Under the West Mojave plan, the BLM adopted nearly 6,000 miles of dirt roads for off-road vehicle use (approximately one-quarter of the way around the Earth’s circumference). This has led off-roaders to create hundreds of new illegal roads in fragile habitat that is supposed to be protected for desert tortoises. The desert tortoise population has now declined to unsustainable levels in the western Mojave Desert.
“The BLM and Fish and Wildlife Service must formally recognize the rapidly declining status of Agassiz’s desert tortoise in the West Mojave and proactively protect residual populations, not provide for more unrestricted recreational vehicle opportunities in fragile desert tortoise habitats,” said Ed LaRue of the Desert Tortoise Council.

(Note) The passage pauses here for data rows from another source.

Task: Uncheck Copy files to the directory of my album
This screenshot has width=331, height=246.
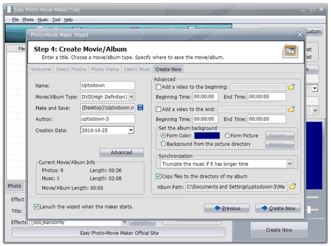Action: pos(158,176)
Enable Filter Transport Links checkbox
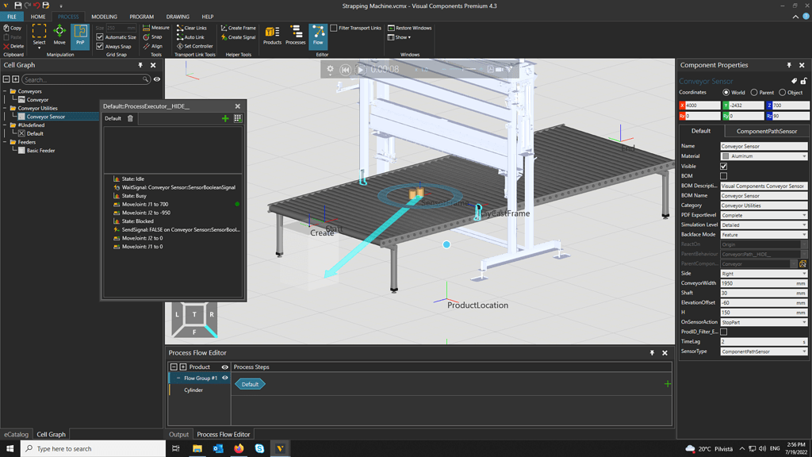 coord(334,28)
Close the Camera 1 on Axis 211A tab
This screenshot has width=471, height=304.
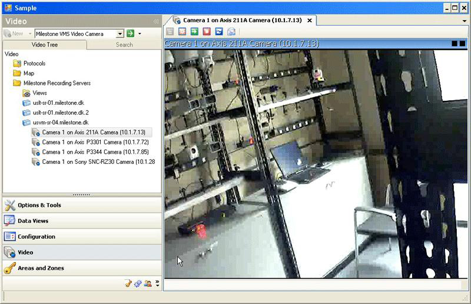pos(310,21)
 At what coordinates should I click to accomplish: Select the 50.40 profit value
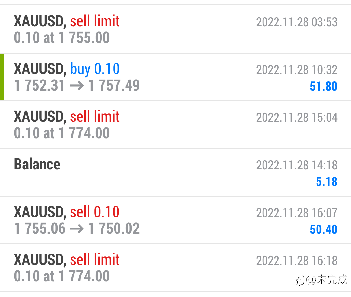(323, 229)
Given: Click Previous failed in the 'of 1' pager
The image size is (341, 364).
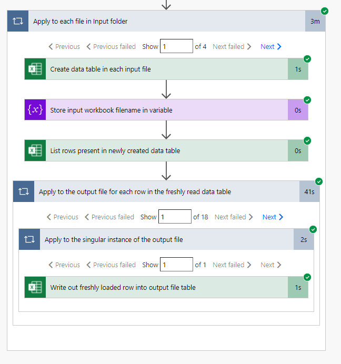Looking at the screenshot, I should pos(111,265).

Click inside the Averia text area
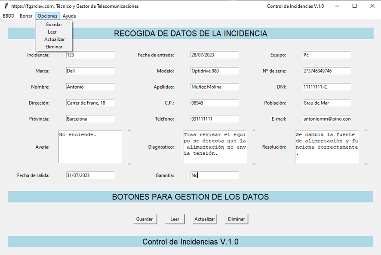coord(90,147)
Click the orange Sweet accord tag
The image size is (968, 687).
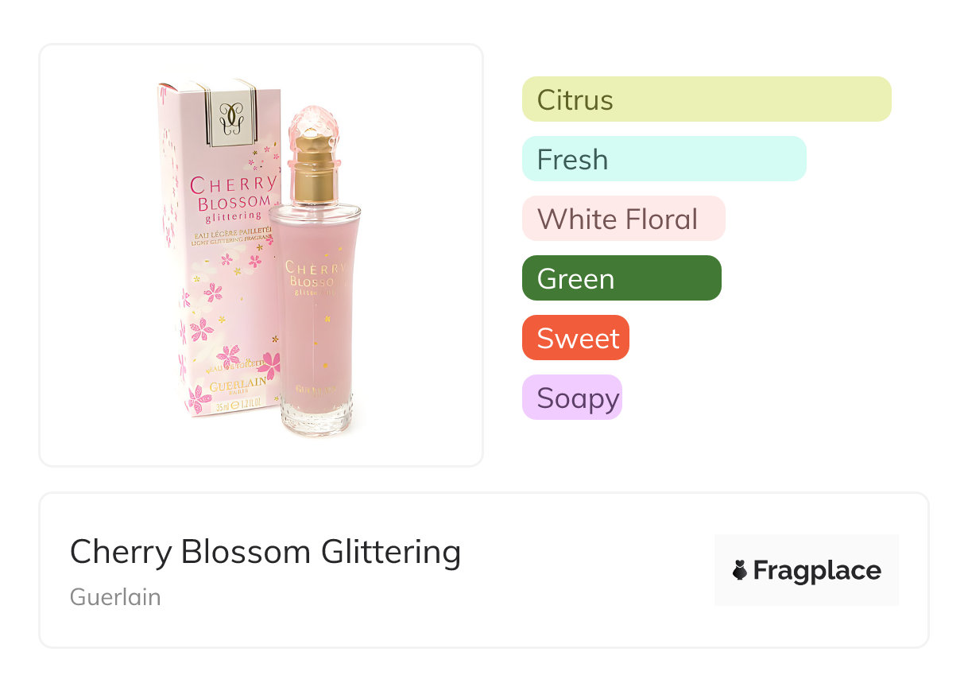(x=575, y=338)
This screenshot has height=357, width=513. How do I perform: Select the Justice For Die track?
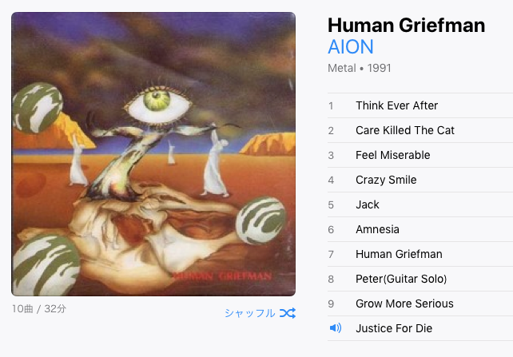(x=420, y=328)
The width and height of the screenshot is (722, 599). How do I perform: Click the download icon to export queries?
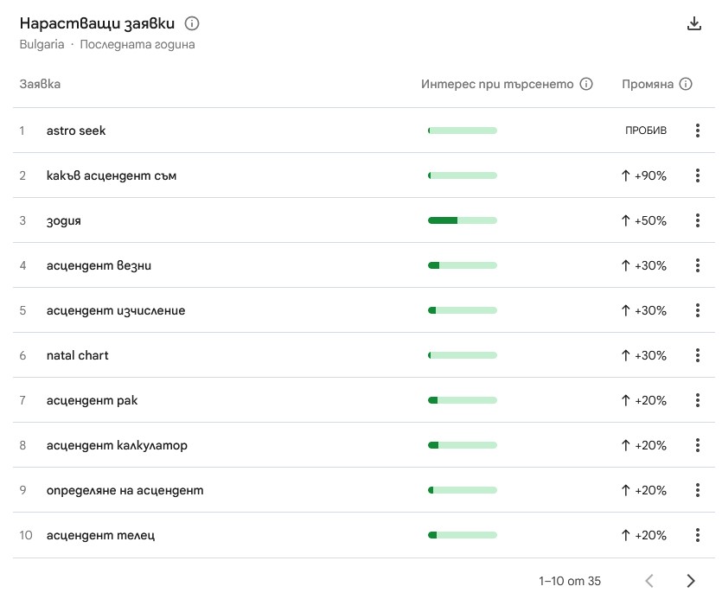pyautogui.click(x=695, y=23)
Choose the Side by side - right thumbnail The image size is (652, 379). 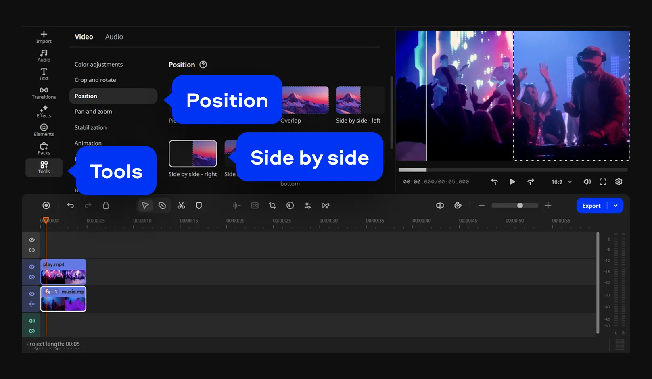point(193,154)
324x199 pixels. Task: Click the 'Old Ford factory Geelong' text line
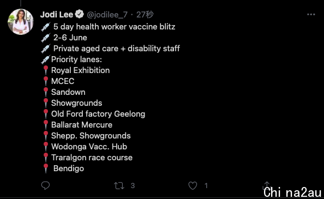tap(98, 114)
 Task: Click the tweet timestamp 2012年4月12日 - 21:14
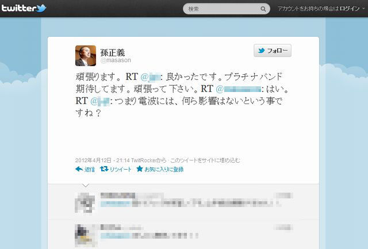(102, 160)
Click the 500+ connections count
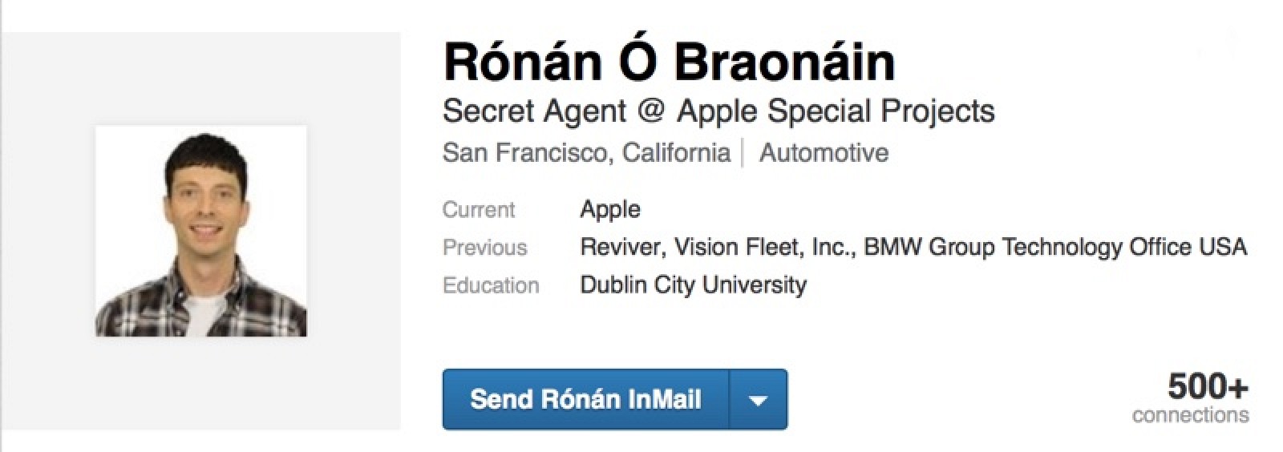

Off-road vehicles and cattle grazing allowed under the West Mojave plan threaten other critically endangered plants and animals, including two rare plants (Lane Mountain milk vetch and triple-ribbed milkvetch), three birds (least Bell’s vireo, southwestern willow flycatcher and yellow-billed cuckoo) and the arroyo toad. The 2019 West Mojave plan also covers the entire California Desert Conservation Area, harming Peninsular bighorn sheep, a critically endangered marsh bird called the Yuma Ridgeway’s rail, and one of the world’s most critically endangered mammals — the endangered Amargosa vole.
“The BLM is the steward of this land, and important habitat for species like the Lane Mountain milk-vetch is being destroyed under its watch,” said Nick Jensen, conservation program director for the California Native Plant Society. “This is an important opportunity for the BLM to stand by the wildlife in its care."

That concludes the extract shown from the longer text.